“If you give CAPM and VaR to monkeys, they are going to create financial crisis.” This is one of the most vivid sayings I have heard these days, although I believe that you also agree that “CAPM is the best paper over the past 20 years.”
Flawed Models, Bad Assumptions
Financial theories and books tell us that there are restrictions of Capital Asset Pricing Model (CAPM) and there are cases that Value at Risk (VaR) does not work for us:
- Risk averse investors who maximize their expected utility (one-period model)
- Homogenous expectations about asset returns (i.e. identical opportunity sets)
- Normally-distributed asset returns
- Risk free assets that can be borrowed unlimitedly at risk free rate
- Perfectly priced assets in a perfectly competitive and frictionless market with costless information
- No taxes, regulations, or restrictions on short selling
Investment banks introduced the idea of VaR but ironically regulators adopted the measure in the early of 2000, despite all the limitations of it:
- Often driven by short-run data
- Extremely vulnerable to peso problems
- Using historical data while history may not be a good indicator of future
- Conditioned on explicit estimates of correlation across risk sources and implicit assumptions about correlation, and the correlation estimates, again, are based upon historical data and are extremely volatile
- Unable to tell you about the size of losses within the 1% of trading days, i.e. maximum possible loss
- Different approaches and different assumptions result in different VaRs
Almost all the financial models we use are built up in mathematics, complexity, and supported by experts, professors, and authors of best sellers. We have been taught to use such flawed models with unrealistic assumptions, and we take these models to express realities, but we have neglected that realities are more impacted by market behaviors, which have not been figured out how to incorporate into our models.
The bad habit of finance people is that “WE LIKE COMPLEXITY.” In fact, the more abstruse the mathematics is, the more uncertain the results are. Rational investors do not invest in what they do not understand.
In finance, “Black Swans” are referred as “unpredictability, massive impact, and ex-post rationalization, which are impeded by all the behavioral finance terms: over-optimism, illusion of control, self-serving bias, myopia, and blindness.
What kind of models are we looking for? More Realistic models that count in illiquidity, leverage, bad behaviors, investors’ attitude towards rewards, incentives (e.g. discount the stream of liability at the risk of total asset, not the risk of liability), delegated management, and less complex mathematics; with financial innovation, such as social impact bonds, CDOs, buffered structured products, we aim to treat them with skepticism and always look for predictable surprises as well.

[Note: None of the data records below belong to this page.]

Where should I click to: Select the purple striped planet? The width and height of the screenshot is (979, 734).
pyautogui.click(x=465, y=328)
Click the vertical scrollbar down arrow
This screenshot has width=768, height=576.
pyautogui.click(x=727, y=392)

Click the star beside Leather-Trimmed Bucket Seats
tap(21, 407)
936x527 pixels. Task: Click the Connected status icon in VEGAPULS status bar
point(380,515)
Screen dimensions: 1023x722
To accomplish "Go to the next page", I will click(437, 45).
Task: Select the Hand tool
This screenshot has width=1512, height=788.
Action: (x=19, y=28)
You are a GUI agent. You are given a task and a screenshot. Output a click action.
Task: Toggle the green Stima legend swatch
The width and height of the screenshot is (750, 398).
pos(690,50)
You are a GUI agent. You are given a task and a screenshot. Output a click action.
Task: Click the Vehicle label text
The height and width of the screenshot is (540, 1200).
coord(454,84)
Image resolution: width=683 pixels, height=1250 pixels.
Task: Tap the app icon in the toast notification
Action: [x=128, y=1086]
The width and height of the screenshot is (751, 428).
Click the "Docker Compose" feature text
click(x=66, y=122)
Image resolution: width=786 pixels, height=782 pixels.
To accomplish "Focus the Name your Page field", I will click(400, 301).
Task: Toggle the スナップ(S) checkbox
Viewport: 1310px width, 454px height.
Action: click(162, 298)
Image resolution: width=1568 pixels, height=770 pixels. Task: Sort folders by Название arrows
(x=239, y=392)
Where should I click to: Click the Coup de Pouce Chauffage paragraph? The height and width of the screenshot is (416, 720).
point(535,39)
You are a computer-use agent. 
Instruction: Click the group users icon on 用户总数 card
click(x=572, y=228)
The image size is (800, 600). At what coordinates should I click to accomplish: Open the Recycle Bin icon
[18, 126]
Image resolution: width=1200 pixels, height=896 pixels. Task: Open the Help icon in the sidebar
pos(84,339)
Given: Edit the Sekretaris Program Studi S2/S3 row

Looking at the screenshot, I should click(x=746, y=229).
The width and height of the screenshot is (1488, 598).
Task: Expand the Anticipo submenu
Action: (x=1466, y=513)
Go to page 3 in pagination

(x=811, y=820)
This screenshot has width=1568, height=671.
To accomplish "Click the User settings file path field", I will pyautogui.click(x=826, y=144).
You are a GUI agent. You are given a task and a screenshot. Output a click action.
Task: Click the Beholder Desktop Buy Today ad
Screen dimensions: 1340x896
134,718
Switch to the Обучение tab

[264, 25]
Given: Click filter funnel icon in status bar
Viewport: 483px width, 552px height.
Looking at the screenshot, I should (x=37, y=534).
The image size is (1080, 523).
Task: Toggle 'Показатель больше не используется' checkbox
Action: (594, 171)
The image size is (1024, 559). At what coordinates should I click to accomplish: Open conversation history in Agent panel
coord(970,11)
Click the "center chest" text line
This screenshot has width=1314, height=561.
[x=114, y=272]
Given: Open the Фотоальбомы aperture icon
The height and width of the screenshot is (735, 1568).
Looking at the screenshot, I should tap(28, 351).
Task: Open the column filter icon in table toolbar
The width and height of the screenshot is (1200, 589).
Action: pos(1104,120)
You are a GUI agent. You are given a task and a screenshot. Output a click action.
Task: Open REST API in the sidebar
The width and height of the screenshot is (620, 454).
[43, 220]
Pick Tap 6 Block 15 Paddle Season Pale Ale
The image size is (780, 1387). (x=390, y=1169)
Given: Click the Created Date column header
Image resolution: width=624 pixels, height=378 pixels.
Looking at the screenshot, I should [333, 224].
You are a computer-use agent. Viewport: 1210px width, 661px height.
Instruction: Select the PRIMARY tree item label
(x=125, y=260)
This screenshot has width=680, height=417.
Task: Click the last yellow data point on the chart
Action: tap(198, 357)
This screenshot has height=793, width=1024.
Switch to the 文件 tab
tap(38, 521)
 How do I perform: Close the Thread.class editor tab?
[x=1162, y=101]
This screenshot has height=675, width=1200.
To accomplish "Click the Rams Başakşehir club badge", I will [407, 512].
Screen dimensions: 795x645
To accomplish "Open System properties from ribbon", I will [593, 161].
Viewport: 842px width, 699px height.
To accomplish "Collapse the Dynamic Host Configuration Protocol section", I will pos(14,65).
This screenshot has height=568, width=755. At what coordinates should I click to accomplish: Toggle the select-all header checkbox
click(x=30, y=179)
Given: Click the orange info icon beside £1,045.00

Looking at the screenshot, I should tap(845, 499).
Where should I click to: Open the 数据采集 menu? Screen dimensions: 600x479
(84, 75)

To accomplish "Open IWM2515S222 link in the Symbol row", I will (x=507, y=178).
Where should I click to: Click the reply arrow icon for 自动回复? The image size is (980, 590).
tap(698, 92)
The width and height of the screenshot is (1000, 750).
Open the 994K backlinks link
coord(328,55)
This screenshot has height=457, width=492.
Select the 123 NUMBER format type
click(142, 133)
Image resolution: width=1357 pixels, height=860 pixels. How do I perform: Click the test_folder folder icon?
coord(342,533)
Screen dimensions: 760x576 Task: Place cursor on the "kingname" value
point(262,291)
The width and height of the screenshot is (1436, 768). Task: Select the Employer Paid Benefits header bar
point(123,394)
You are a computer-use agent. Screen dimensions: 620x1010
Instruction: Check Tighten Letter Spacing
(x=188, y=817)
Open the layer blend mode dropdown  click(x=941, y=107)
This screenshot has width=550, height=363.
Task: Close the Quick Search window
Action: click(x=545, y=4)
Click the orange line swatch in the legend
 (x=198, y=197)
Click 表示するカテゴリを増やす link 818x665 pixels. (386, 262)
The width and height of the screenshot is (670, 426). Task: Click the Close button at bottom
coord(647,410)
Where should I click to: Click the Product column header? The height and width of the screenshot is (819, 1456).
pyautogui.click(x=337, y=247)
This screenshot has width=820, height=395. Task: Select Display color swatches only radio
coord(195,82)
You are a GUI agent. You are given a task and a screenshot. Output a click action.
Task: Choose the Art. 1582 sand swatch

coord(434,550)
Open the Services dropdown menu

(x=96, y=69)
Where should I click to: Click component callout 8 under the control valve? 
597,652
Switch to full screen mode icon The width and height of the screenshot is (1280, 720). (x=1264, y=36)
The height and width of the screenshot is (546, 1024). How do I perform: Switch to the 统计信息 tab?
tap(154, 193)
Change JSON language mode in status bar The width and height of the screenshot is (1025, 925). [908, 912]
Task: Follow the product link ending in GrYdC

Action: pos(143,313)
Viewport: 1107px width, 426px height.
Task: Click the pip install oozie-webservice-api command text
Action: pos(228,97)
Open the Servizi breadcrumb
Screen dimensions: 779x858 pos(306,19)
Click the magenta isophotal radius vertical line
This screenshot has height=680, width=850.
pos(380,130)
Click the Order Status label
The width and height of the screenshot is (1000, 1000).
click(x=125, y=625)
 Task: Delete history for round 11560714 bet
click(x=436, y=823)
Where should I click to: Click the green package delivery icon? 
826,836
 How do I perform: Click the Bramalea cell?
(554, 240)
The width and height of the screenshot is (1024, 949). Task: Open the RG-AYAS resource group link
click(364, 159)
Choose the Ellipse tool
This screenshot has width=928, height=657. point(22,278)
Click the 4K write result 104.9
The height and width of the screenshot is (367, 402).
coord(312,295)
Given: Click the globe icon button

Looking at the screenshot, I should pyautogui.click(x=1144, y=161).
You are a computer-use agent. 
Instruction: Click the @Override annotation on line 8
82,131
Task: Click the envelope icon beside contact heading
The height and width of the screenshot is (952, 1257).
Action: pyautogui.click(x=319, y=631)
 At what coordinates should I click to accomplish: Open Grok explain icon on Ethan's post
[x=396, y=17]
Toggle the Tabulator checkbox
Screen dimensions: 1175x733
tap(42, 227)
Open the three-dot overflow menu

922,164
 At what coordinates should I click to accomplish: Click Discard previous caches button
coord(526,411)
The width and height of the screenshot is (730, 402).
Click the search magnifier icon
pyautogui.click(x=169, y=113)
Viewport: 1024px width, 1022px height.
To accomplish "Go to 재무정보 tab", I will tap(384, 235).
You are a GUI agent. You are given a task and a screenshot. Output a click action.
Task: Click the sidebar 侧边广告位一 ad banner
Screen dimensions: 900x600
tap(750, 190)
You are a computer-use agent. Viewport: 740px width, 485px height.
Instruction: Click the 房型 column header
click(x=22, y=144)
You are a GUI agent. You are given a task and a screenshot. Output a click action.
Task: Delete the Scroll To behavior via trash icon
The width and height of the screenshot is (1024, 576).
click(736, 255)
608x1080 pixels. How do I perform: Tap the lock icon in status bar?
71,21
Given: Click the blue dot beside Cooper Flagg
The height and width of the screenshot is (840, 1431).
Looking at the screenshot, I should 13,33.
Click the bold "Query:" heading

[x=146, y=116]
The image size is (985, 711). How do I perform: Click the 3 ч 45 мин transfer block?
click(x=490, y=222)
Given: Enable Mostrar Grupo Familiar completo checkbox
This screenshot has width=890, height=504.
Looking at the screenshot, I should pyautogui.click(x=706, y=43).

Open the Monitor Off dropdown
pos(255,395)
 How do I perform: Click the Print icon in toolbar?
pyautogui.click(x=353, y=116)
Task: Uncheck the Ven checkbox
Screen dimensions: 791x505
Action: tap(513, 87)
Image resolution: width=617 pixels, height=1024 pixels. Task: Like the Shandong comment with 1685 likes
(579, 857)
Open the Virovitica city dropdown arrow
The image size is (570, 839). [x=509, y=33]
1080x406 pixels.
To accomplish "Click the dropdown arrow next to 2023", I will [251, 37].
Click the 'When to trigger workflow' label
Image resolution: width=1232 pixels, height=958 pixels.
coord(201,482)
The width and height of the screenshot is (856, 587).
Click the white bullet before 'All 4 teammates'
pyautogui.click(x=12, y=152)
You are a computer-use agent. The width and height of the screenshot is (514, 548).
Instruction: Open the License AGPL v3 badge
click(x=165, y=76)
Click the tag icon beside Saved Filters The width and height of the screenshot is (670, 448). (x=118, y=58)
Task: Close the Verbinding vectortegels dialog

Market Efficiency and Random Walk
Efficient Market Hypothesis (EMH) suggests that at any given time, prices fully reflect all available information on a particular stock or market, which means the nonexistence of “anomalies.” In this sense, if one could be sure that a price would rise, it would have already risen; trading on available information fails to provide an abnormal profit.
In regression, Random Walk communicates the idea of “independence” that series whose successive returns are serially independent, assuming that one could analyze economic time series by extracting from a long-term movement, or trend, for separate study and then scrutinizing the residual portion for short-term oscillatory movements and random fluctuations.
The idea of stock prices following a random walk is connected to that of Efficient Market Hypothesis by scholars and researchers, “That no profit can be made from information-based trading leads to a random walk where the more efficient the market, the more random the sequence of price changes.”
Is the market efficient? In the stock market, investors tend to buy undervalued stocks and sell overvalued stocks, so in a market of many participants, the result can be anything but “efficient.” If market is efficient, how do we explain investors who have consistently beaten the market, e.g. Warren Buffett; if market is efficient, how do we explain the predictable patterns, such as “January Effect,” the “Wall Street Blue Monday,” and “Weekend Effect;” if market is efficient, then why risk premiums are not constant through time?
A Couple Thoughts on Risk Premiums
- I agree that value premium and size premium should be incorporated in the add-on models, as they are covariations of returns that cannot be diversified away.
- Price contains expected returns that bear market beta, but momentum is also a risk factor, it’s just that we do not know how to capture it.
- Given the current market condition and economic cycle, 5- to 10- year past performance basically tells us nothing; the last 35-year returns may give a better idea of risk premiums.